▶ **Aim of the task**:
Could you restate the whole listing word for word?

════════

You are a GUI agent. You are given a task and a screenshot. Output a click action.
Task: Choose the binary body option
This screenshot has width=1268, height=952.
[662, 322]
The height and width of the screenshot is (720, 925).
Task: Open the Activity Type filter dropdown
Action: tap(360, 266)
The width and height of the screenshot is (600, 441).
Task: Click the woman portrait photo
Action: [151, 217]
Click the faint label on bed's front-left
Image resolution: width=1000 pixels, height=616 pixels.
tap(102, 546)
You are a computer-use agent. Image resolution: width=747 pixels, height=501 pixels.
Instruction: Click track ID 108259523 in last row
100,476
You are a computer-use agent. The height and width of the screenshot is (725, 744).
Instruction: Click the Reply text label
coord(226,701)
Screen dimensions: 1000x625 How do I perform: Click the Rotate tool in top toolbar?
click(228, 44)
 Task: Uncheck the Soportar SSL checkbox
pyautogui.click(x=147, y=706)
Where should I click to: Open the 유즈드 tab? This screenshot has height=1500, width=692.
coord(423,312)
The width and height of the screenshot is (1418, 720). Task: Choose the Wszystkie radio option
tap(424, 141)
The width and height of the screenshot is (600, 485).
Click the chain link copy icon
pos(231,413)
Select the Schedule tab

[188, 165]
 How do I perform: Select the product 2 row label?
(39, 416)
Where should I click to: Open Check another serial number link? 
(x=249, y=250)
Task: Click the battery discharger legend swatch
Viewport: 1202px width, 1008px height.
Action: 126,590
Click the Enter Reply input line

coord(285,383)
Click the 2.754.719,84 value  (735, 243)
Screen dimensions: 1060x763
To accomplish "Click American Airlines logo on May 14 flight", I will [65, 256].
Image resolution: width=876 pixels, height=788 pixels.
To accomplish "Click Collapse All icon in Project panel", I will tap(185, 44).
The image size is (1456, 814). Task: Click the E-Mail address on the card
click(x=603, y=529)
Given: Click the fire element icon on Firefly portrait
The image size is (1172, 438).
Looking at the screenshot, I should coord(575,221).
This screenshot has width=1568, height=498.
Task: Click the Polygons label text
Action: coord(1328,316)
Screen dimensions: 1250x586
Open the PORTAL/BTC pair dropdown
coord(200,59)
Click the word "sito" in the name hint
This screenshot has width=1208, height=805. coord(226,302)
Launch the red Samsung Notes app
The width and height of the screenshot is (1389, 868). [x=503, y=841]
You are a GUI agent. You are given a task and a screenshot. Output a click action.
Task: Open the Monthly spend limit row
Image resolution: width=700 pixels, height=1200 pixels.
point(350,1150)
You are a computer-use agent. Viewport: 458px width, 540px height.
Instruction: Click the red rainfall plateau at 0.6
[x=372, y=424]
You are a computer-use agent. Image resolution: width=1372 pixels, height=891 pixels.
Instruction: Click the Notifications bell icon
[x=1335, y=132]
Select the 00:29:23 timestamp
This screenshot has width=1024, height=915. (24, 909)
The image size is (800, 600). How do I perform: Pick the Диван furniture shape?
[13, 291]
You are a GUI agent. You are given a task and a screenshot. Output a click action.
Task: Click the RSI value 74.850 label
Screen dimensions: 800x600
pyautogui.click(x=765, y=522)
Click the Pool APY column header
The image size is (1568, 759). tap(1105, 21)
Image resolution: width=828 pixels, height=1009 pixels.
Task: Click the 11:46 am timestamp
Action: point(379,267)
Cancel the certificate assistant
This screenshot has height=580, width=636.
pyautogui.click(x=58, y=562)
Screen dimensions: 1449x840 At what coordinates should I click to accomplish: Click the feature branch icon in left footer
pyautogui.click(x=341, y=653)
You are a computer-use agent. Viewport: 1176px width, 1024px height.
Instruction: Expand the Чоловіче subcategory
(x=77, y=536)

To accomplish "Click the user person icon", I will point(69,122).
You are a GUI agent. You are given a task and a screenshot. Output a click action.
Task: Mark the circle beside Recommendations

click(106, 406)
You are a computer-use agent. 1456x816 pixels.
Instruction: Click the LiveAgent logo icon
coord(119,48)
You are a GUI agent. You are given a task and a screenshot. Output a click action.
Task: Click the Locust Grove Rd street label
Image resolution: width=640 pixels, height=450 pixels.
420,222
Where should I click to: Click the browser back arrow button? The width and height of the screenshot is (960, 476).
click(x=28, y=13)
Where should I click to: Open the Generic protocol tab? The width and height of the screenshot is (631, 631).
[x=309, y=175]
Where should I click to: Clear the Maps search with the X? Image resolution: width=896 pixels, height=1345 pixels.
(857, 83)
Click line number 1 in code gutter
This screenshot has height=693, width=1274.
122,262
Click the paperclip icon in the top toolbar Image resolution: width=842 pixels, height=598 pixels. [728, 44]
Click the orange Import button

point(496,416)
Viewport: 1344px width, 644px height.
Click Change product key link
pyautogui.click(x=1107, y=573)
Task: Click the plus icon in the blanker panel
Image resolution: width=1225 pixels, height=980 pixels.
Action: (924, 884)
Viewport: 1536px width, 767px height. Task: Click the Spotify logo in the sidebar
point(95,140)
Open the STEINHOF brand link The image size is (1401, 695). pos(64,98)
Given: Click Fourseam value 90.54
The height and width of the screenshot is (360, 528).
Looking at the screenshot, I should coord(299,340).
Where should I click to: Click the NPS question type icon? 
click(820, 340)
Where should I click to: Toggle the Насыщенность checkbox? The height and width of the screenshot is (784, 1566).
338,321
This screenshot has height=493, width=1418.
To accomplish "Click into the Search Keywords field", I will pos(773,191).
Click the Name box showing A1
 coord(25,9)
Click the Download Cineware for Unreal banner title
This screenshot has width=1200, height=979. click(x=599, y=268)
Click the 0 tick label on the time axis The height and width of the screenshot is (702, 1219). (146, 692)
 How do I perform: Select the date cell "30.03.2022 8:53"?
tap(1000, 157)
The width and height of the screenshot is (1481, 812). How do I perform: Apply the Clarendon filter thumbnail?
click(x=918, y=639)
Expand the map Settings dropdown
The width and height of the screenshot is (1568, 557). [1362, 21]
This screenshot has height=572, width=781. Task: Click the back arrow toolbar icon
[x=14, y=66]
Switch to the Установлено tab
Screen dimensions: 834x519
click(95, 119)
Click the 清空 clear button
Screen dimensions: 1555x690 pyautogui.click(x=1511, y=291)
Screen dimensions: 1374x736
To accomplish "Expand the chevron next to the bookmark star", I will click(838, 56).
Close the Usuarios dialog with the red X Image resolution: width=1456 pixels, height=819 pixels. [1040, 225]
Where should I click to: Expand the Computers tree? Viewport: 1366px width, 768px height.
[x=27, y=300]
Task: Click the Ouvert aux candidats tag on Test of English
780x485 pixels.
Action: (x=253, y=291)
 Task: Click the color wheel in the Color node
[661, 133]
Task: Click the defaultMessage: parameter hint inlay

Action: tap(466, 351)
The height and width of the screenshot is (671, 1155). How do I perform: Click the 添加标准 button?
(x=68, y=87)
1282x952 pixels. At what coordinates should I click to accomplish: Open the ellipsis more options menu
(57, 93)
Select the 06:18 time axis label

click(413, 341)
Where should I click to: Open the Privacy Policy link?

════════

▶ **Solved exercise**:
You are a GUI agent. You are given a task and a screenshot. Output a click action.
Task: Choose the binary body option
This screenshot has width=1268, height=952.
[662, 322]
The height and width of the screenshot is (720, 925).
Task: Open the Activity Type filter dropdown
Action: tap(360, 266)
The width and height of the screenshot is (600, 441).
Task: Click the woman portrait photo
Action: [151, 217]
Click the faint label on bed's front-left
Image resolution: width=1000 pixels, height=616 pixels.
tap(102, 546)
You are a computer-use agent. Image resolution: width=747 pixels, height=501 pixels.
Instruction: Click track ID 108259523 in last row
100,476
You are a computer-use agent. The height and width of the screenshot is (725, 744).
Instruction: Click the Reply text label
coord(226,701)
Screen dimensions: 1000x625 How do I perform: Click the Rotate tool in top toolbar?
click(228, 44)
 Task: Uncheck the Soportar SSL checkbox
pyautogui.click(x=147, y=706)
Where should I click to: Open the 유즈드 tab? This screenshot has height=1500, width=692.
coord(423,312)
The width and height of the screenshot is (1418, 720). Task: Choose the Wszystkie radio option
tap(424, 141)
The width and height of the screenshot is (600, 485).
Click the chain link copy icon
pos(231,413)
Select the Schedule tab

[188, 165]
 How do I perform: Select the product 2 row label?
(39, 416)
Where should I click to: Open Check another serial number link? 
(x=249, y=250)
Task: Click the battery discharger legend swatch
Viewport: 1202px width, 1008px height.
Action: 126,590
Click the Enter Reply input line

coord(285,383)
Click the 2.754.719,84 value  (735, 243)
Screen dimensions: 1060x763
To accomplish "Click American Airlines logo on May 14 flight", I will [65, 256].
Image resolution: width=876 pixels, height=788 pixels.
To accomplish "Click Collapse All icon in Project panel", I will tap(185, 44).
The image size is (1456, 814). Task: Click the E-Mail address on the card
click(x=603, y=529)
Given: Click the fire element icon on Firefly portrait
The image size is (1172, 438).
Looking at the screenshot, I should coord(575,221).
This screenshot has width=1568, height=498.
Task: Click the Polygons label text
Action: coord(1328,316)
Screen dimensions: 1250x586
Open the PORTAL/BTC pair dropdown
coord(200,59)
Click the word "sito" in the name hint
This screenshot has width=1208, height=805. coord(226,302)
Launch the red Samsung Notes app
The width and height of the screenshot is (1389, 868). [x=503, y=841]
You are a GUI agent. You are given a task and a screenshot. Output a click action.
Task: Open the Monthly spend limit row
Image resolution: width=700 pixels, height=1200 pixels.
point(350,1150)
You are a computer-use agent. Viewport: 458px width, 540px height.
Instruction: Click the red rainfall plateau at 0.6
[x=372, y=424]
You are a computer-use agent. Image resolution: width=1372 pixels, height=891 pixels.
Instruction: Click the Notifications bell icon
[x=1335, y=132]
Select the 00:29:23 timestamp
This screenshot has width=1024, height=915. (24, 909)
The image size is (800, 600). How do I perform: Pick the Диван furniture shape?
[13, 291]
You are a GUI agent. You are given a task and a screenshot. Output a click action.
Task: Click the RSI value 74.850 label
Screen dimensions: 800x600
pyautogui.click(x=765, y=522)
Click the Pool APY column header
The image size is (1568, 759). tap(1105, 21)
Image resolution: width=828 pixels, height=1009 pixels.
Task: Click the 11:46 am timestamp
Action: point(379,267)
Cancel the certificate assistant
This screenshot has height=580, width=636.
pyautogui.click(x=58, y=562)
Screen dimensions: 1449x840 At what coordinates should I click to accomplish: Click the feature branch icon in left footer
pyautogui.click(x=341, y=653)
You are a computer-use agent. Viewport: 1176px width, 1024px height.
Instruction: Expand the Чоловіче subcategory
(x=77, y=536)

To accomplish "Click the user person icon", I will point(69,122).
You are a GUI agent. You are given a task and a screenshot. Output a click action.
Task: Mark the circle beside Recommendations

click(106, 406)
You are a computer-use agent. 1456x816 pixels.
Instruction: Click the LiveAgent logo icon
coord(119,48)
You are a GUI agent. You are given a task and a screenshot. Output a click action.
Task: Click the Locust Grove Rd street label
Image resolution: width=640 pixels, height=450 pixels.
420,222
Where should I click to: Click the browser back arrow button? The width and height of the screenshot is (960, 476).
click(x=28, y=13)
Where should I click to: Open the Generic protocol tab? The width and height of the screenshot is (631, 631).
[x=309, y=175]
Where should I click to: Clear the Maps search with the X? Image resolution: width=896 pixels, height=1345 pixels.
(857, 83)
Click line number 1 in code gutter
This screenshot has height=693, width=1274.
122,262
Click the paperclip icon in the top toolbar Image resolution: width=842 pixels, height=598 pixels. [728, 44]
Click the orange Import button

point(496,416)
Viewport: 1344px width, 644px height.
Click Change product key link
pyautogui.click(x=1107, y=573)
Task: Click the plus icon in the blanker panel
Image resolution: width=1225 pixels, height=980 pixels.
Action: (924, 884)
Viewport: 1536px width, 767px height. Task: Click the Spotify logo in the sidebar
point(95,140)
Open the STEINHOF brand link The image size is (1401, 695). pos(64,98)
Given: Click Fourseam value 90.54
The height and width of the screenshot is (360, 528).
Looking at the screenshot, I should coord(299,340).
Where should I click to: Click the NPS question type icon? 
click(820, 340)
Where should I click to: Toggle the Насыщенность checkbox? The height and width of the screenshot is (784, 1566).
338,321
This screenshot has height=493, width=1418.
To accomplish "Click into the Search Keywords field", I will pos(773,191).
Click the Name box showing A1
 coord(25,9)
Click the Download Cineware for Unreal banner title
This screenshot has width=1200, height=979. click(x=599, y=268)
Click the 0 tick label on the time axis The height and width of the screenshot is (702, 1219). (146, 692)
 How do I perform: Select the date cell "30.03.2022 8:53"?
tap(1000, 157)
The width and height of the screenshot is (1481, 812). How do I perform: Apply the Clarendon filter thumbnail?
click(x=918, y=639)
Expand the map Settings dropdown
The width and height of the screenshot is (1568, 557). [1362, 21]
This screenshot has height=572, width=781. Task: Click the back arrow toolbar icon
[x=14, y=66]
Switch to the Установлено tab
Screen dimensions: 834x519
click(95, 119)
Click the 清空 clear button
Screen dimensions: 1555x690 pyautogui.click(x=1511, y=291)
Screen dimensions: 1374x736
To accomplish "Expand the chevron next to the bookmark star", I will click(838, 56).
Close the Usuarios dialog with the red X Image resolution: width=1456 pixels, height=819 pixels. [1040, 225]
Where should I click to: Expand the Computers tree? Viewport: 1366px width, 768px height.
[x=27, y=300]
Task: Click the Ouvert aux candidats tag on Test of English
780x485 pixels.
Action: (x=253, y=291)
 Task: Click the color wheel in the Color node
[661, 133]
Task: Click the defaultMessage: parameter hint inlay

Action: tap(466, 351)
The height and width of the screenshot is (671, 1155). How do I perform: Click the 添加标准 button?
(x=68, y=87)
1282x952 pixels. At what coordinates should I click to accomplish: Open the ellipsis more options menu
(57, 93)
Select the 06:18 time axis label

click(413, 341)
Where should I click to: Open the Privacy Policy link?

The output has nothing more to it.